そうしてオスヴァルトは、フィリーネへと嘲るような目を向けた。
「貴様、その女の仲間だな? その白翼を見て思い出したぞ。以前、俺が呪った有翼族だ。愚かにも呪いを解くために俺を探し、その結果こうして死んでいくというわけだ。大人しく田舎に篭っていれば、もう少し長生きできたというのに」
その言葉に、やはりか、と俺は思う。
何があったのかはわからないが、フィリーネは以前にオスヴァルトから呪術を受けたのだ。そして、その呪いを解くためにもフィリーネはオスヴァルトを追っていた。そうして辿り着いたのがこの街、オストベルクだ。
改めて考えれば、オスヴァルトを追う理由は呪術以外にないだろう。フィリーネが呪術を受けているのではないかと思い至るべきだった。
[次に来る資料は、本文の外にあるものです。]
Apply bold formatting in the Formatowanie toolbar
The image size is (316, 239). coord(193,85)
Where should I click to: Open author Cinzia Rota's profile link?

知りたいことは他にもあるが、すべてが終わった後でフィリーネから聞けばいい。今はそれよりも、事態の収束が先決だ。
「戯言に付き合う気はない。オスヴァルト、呪術を解け」
俺の言葉に、オスヴァルトは「ハン」と鼻で笑って見せる。
「断るに決まっているだろう。まさか、この期に及んで話し合いで解決できるなどと思っていないだろうな? 本気でそう思っているとしたら、とんだお笑い種だ。これは戦争なんだ。どちらかが死ぬまで続く、戦争だ。俺を止めたくば――」
オスヴァルトが剣を構え、身を低くする。
それに応じるように、俺も剣を握る手に力を込めた。
「――この俺を、殺してみろ!」
どちらからともなく駆け寄り、両者の距離が零となる。
同時に振るった剣と剣が衝突した。